NT: I try to embrace the environment I’m in or what I’m interested in at the time to constantly be open to change. But I keep coming back to the ability to constantly learn. I went back to teach at UW for a time, and even as a teacher you have to learn from the people you’re teaching. That’s how you’re going to grow: being able to constantly learn and adapt. This past year is a perfect example with the pandemic. A lot of people are still struggling, but it helped open people’s eyes to social injustice or injustice to the environment. It’s great to see some of that stuff be brought to the forefront.

RG: I’ve struggled to keep that “classroom” open during the pandemic because a lot of my work revolved around meeting with other people and getting to hear what they were working on. Not having that made it really tough to keep that same growth mindset. It’s nice to have that balance of spending enough time with an idea before bringing it to someone else. I think it’s taught a lot of us how we can create environments to be more creative even if it’s not in person.

NT: This past year was really tough to remain creative and have that creative drive. Especially when you’re not around other creative people. That’s why I think school is important because you’re surrounded by a lot of other like-minded people. You feed off each other. It’s important to constantly learn and be open to change.

RG: Growing up, did you always want to work in art?

NT: I was always interested in arts, whether it was drawing or skateboarding. I loved skateboard graphics, the zines that came with it.
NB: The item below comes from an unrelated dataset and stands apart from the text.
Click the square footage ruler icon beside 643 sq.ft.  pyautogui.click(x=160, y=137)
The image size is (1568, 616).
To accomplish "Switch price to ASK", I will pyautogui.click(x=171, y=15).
I loved going to all the record stores to look at record covers. Being exposed to Fall Out Records back in the day on Capitol Hill, that was stepping into a whole genre of concept stores. As a kid, you walk in and are immediately exposed to music, clothing, skateboards, how people would dress, and it was all subconsciously taking me on a new path. I drew a lot of inspiration from that. I was then trying to figure out how I could fuel that creative energy into something that would be from a more practical or sustainable side, which was how I landed on architecture. But then the reality of it was that I don’t think it would have made me as happy as what I’m doing now.
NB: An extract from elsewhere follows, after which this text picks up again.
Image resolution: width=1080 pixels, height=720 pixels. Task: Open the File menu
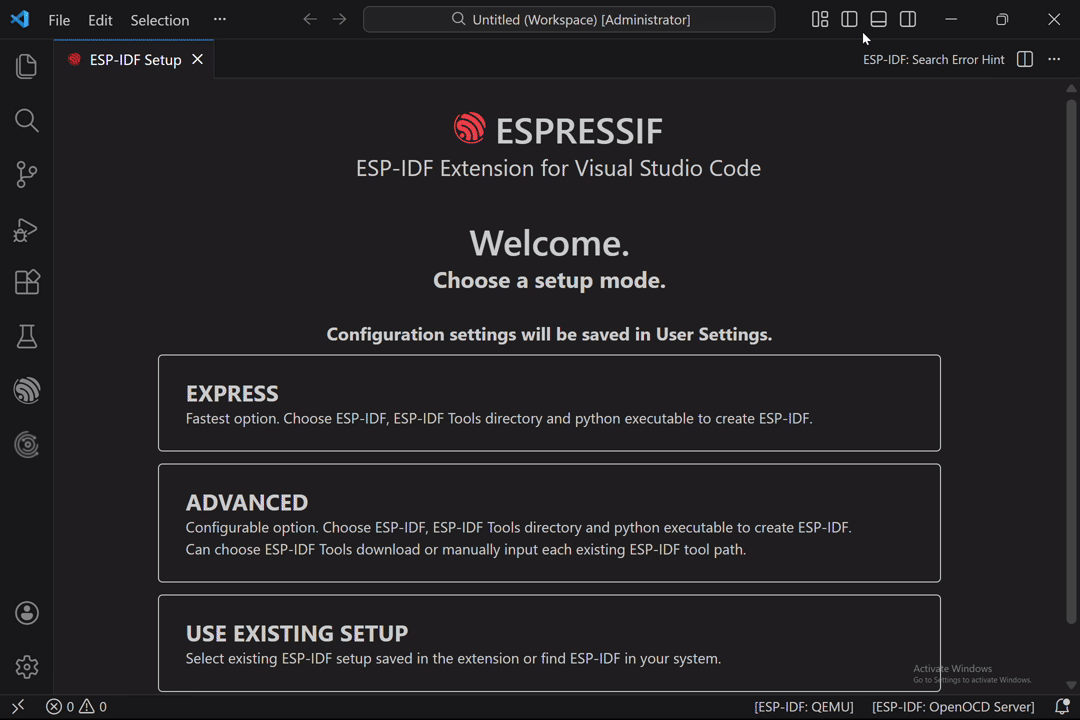(59, 20)
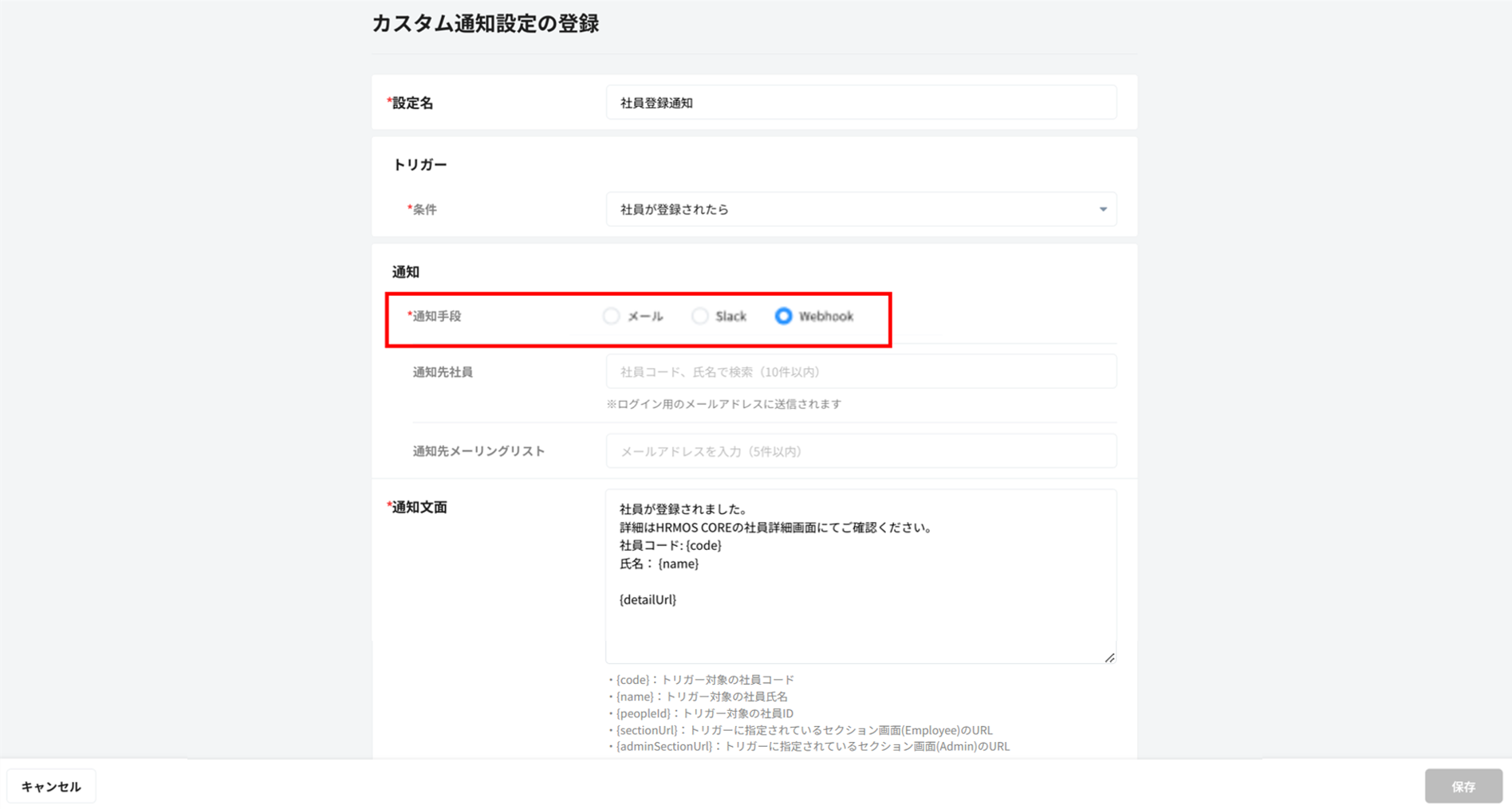The image size is (1512, 809).
Task: Select the メール radio button
Action: tap(612, 316)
RG: How important is art in the context of what’s going on in the world?

NT: It’s really important, whether it’s through writing or drawing or any kind of art. Cave drawings, if you think about it, were a mode of communication or recording, but someone had to creatively think or invent that way of capturing that moment. That’s just as creative as someone nowadays who is writing great poetry, for instance. Ocean Vuong is a perfect example of someone who creates art that is so relevant with what’s happening in the world. I find him incredibly creative because English isn’t his first language. He actually thinks about each word he’s going to use to creatively construct more meaning in each sentence. Art is forever going to be important because humans will always need ways to express ourselves.